▸ Location data for words and elements:

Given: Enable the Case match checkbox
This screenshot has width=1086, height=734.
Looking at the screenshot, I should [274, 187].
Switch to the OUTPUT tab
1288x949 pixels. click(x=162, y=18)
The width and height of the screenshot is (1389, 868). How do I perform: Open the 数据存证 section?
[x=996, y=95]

▸ Exercise:
Copy out all the records again, substituting "Go to" for "Switch to" and leaving everything else unchanged.

▸ Full answer:
Given: Enable the Case match checkbox
This screenshot has width=1086, height=734.
Looking at the screenshot, I should [274, 187].
Go to the OUTPUT tab
1288x949 pixels. click(x=162, y=18)
The width and height of the screenshot is (1389, 868). How do I perform: Open the 数据存证 section?
[x=996, y=95]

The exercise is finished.